Ah Holly Fam’ly – Reservoir

Ah Holly Fam’ly – Reservoir

Ah Holly Fam’ly – Reservoir

When we talk about music and its importance in the public school systems, there are usually many arguments for it. It’s usually one of the lowest-funded arts with most allocations going towards anything sports-related (AKA where many people flock to spend money.) I love sports but music touches on so many levels that to attempt to place its significance on a scale seems futile.

In that regard, one of the arguments towards music education is the pure fact that music is an aesthetic experience. When studying the brain, a person’s brain will do more work when playing a piece of music than say, when they are reading a book or even doing a mathematical problem. So not only are more parts of your brain being forced to work (putting the music into place, making sure the right notes are performed, with the right tone and dynamics within the scope of what’s going on around you and so much more) but it takes you to another whole other place.

So it goes without saying that the first school to entirely rule out music would have to be one of the worst in the country. But it really takes a lot for music to move you to another place all on its own. Eight-piece, folksy band Ah Holly Fam’ly is able to accomplish just that with their album Reservoir. An album with equal parts strings, open-hearted arrangements and diverse instrumentalists that it all comes off as one big sweep of amazement.

“Lucky Peak” twirls around an opening that Sufjan Stevens must have dreamed of but never got around to writing before the endearing touches of flutes, violins and a chugging bass line lead the duo’s charming singing. A kaleidoscope of sounds that never comes undone, it places you in the middle of a soaring plain with nothing but fields of grass to run through and the sun’s shining beams to bask in. These kinds of feelings are paramount on an album that never loses any of its care for special touches of gleam and shine. “All Unfolding” is a fine example with the guitar’s slow strum accompanying the singer’s foil, before it dwells into a place far and away; originally captured, tenderly performed and sweetly adorned, it’s nothing but greatness.

Boldly filled with compositions that combine married couple Becky Dawson and Jeremy Faulkner’s vocals into these ten loving songs, Ah Holly Fam’ly are the answer to the question: what happened to the folk movement? Where Faulkner’s gin-soaked voice croaks and cracks through every passing note, his bride’s breathy delivery makes for one poignant combination. And even with their vocals forming the bond that the rest of the music feeds off, it’s the band’s overall sound that makes for one exceptional album.

Eight people in a studio sounds like a lot but it never comes off as something overblown with the quaint amount of space that they leave in their music. The melody to “Salt of the Century” is dressed in a fusion of flute and saxes with each instrument carefully placed on top of the next. And the following song, closer “Gliders,” showcases the band’s singing ability as they rest their laurels on a choir setting. Piano, flute and clarinet quietly backdrop in support but the voices all combine for an uplifting ending of the best kind: affectionate, solemn and inspiring.
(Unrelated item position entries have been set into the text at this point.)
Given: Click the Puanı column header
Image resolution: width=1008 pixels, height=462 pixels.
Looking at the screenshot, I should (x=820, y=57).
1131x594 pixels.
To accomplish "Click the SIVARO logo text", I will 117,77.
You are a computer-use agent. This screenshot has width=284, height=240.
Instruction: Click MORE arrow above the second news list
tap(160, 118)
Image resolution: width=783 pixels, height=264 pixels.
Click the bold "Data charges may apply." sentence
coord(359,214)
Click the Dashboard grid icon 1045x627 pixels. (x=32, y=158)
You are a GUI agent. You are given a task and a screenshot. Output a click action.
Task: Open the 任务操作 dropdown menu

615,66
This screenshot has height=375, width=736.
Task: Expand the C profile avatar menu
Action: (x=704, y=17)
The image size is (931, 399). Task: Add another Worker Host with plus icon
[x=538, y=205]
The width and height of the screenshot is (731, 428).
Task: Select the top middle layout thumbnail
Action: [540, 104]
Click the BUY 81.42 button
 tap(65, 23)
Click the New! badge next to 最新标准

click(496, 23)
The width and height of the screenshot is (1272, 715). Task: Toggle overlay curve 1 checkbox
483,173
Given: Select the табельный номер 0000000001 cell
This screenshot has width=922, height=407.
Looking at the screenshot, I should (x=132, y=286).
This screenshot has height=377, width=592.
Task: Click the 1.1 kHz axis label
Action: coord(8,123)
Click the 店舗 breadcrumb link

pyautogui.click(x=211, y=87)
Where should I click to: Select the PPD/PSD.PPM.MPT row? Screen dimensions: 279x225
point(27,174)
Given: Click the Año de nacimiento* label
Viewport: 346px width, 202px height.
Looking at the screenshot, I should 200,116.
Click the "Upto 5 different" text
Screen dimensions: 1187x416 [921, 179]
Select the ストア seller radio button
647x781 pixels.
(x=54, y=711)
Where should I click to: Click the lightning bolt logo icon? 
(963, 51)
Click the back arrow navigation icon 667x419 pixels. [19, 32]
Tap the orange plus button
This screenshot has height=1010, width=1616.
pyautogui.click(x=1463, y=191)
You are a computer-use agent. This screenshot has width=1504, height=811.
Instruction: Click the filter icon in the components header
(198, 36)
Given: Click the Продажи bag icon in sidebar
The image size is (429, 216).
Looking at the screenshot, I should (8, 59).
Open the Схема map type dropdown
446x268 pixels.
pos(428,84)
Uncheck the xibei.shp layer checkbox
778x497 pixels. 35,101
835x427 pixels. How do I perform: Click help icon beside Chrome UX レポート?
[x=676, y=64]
Comparisons seem unfair, except for the most obvious ones but it feels like these ten songs were written from the deepest and strongest of partnerships. Every sound that turns into a melodic line that transforms into a song feels as if it’s all being sung for your ears and your ears only. Always maintaining a charm that soars above all else, Ah Holly Fam’ly have proven themselves with a fantastic calling of music.